El 10 de marzo de 2006, mientras esperaba el veredicto, Cullen repetía sin cesar «Su señoría, usted debe renunciar», el juez ordenó cerrarle la boca con un trapo y cinta adhesiva. Fue sentenciado a once cadenas perpetuas sin libertad condicional en la prisión Estatal de Nueva Jersey en Trenton por el Juez William Pratt. Después del juicio muchos familiares de las víctimas acudieron para insultarlo y preguntar por sus parientes muertos.

¿Qué le motivo a asesinar a sus pacientes?

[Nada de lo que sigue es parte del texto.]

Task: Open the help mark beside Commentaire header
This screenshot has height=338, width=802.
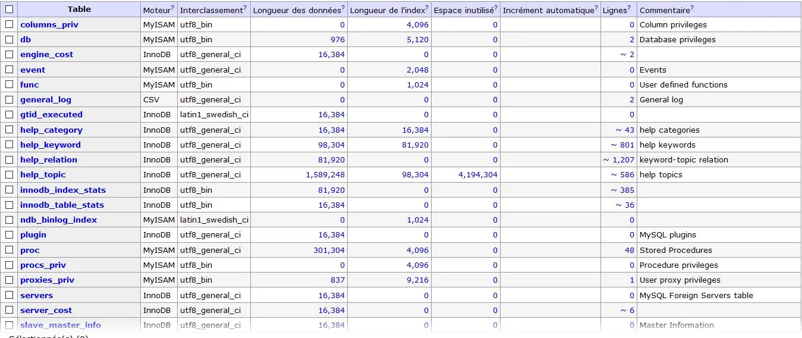Action: pos(692,8)
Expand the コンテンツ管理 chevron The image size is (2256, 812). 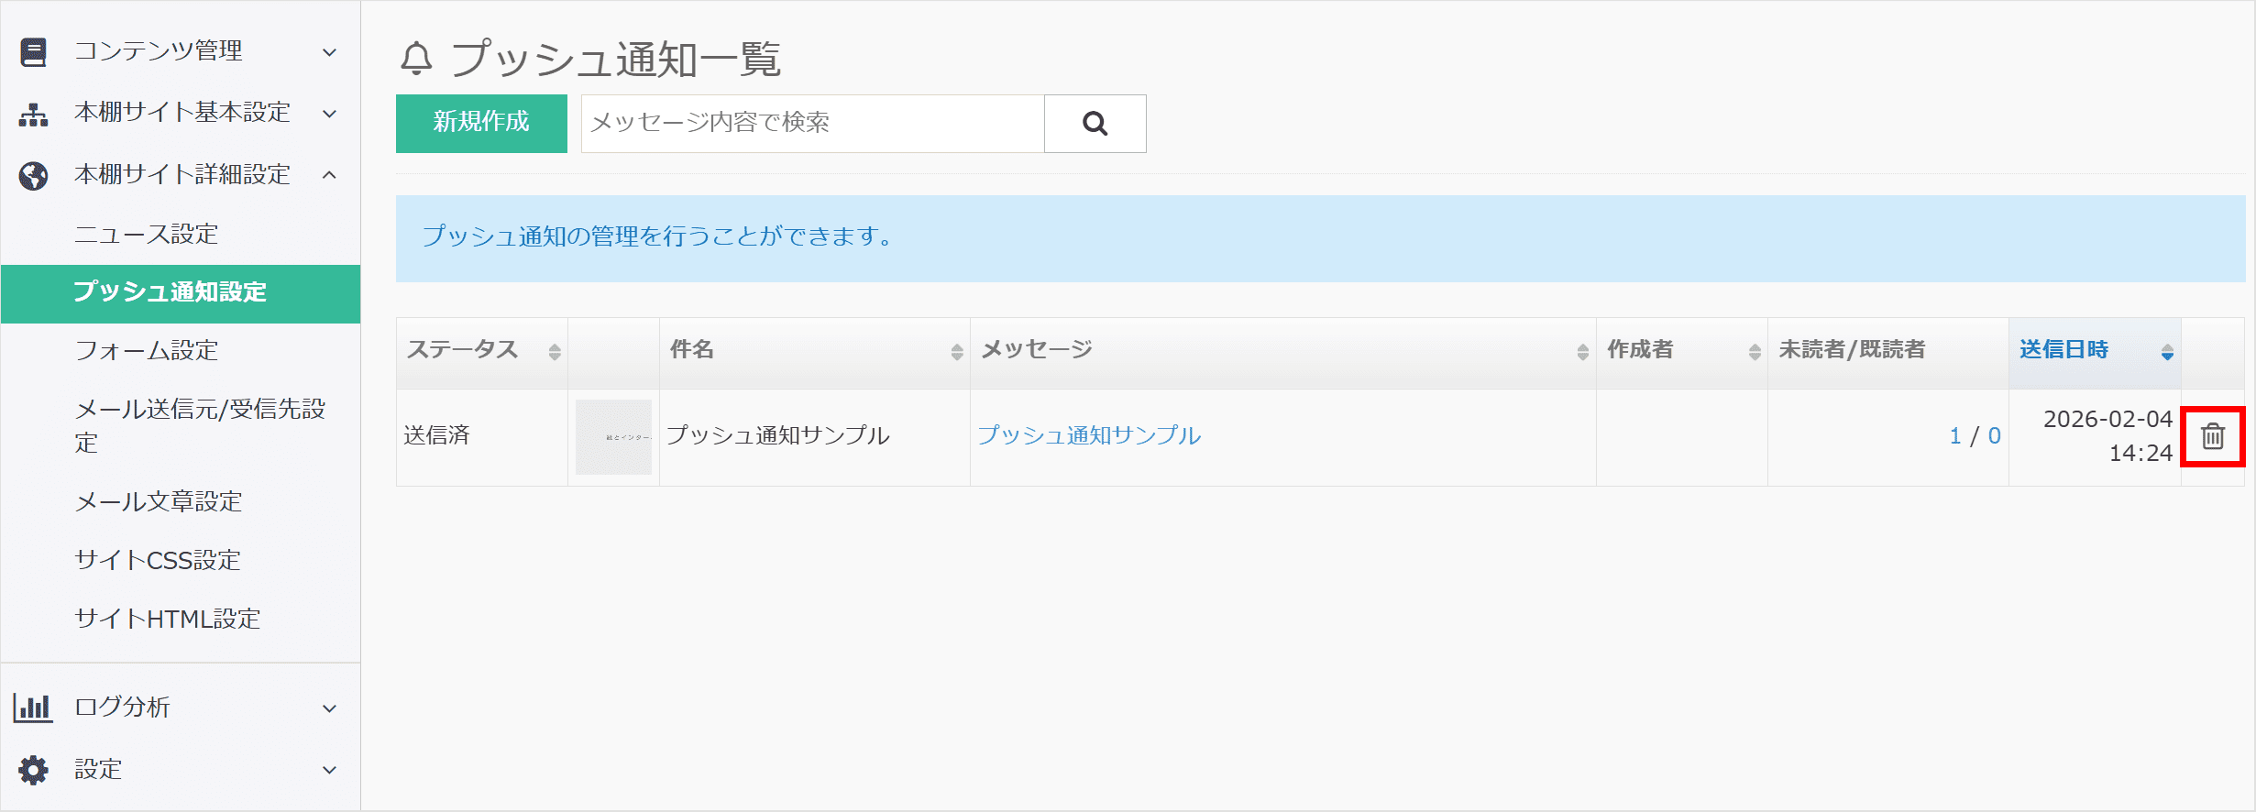[x=330, y=52]
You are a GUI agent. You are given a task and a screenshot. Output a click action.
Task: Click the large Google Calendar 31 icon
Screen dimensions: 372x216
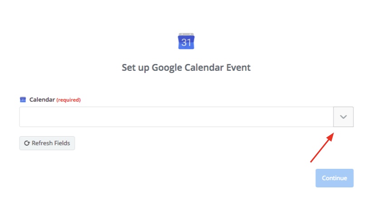click(186, 41)

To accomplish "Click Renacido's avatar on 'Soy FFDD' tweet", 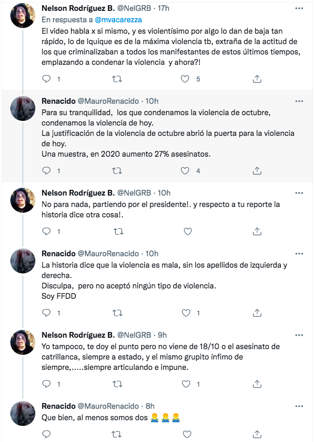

Durante los interrogatorios el enfermero justificaba sus actos a los detectives diciendo que no podía tolerar que salven la vida de un paciente que ya debía morir. Cullen admitió que los mataba para liberarlos de su sufrimiento y también para prevenir que el personal del hospital los deshumanice con tratamientos que no servían. El enfermero dijo que pensaba por varios días antes de matar al paciente, pero al final lo hacía por impulso.

En diciembre de 2003 les dijo a los detectives Timothy Braun y Daniel Baldwin que había vivido toda su vida como en una neblina. Comentó también lo fácil que era moverse de un lugar a otro en el momento que escuchaba rumores sobre sus actos.

Las acciones del enfermero asesino ayudaron a pasar una nueva ley en abril de 2004, cuando el gobernador de Nueva Jersey, James McGreevey firmó un documento que obligaba a todos los centros médicos reportar errores serios, y también debían hacer una evaluación más extensa antes de contratar empleados.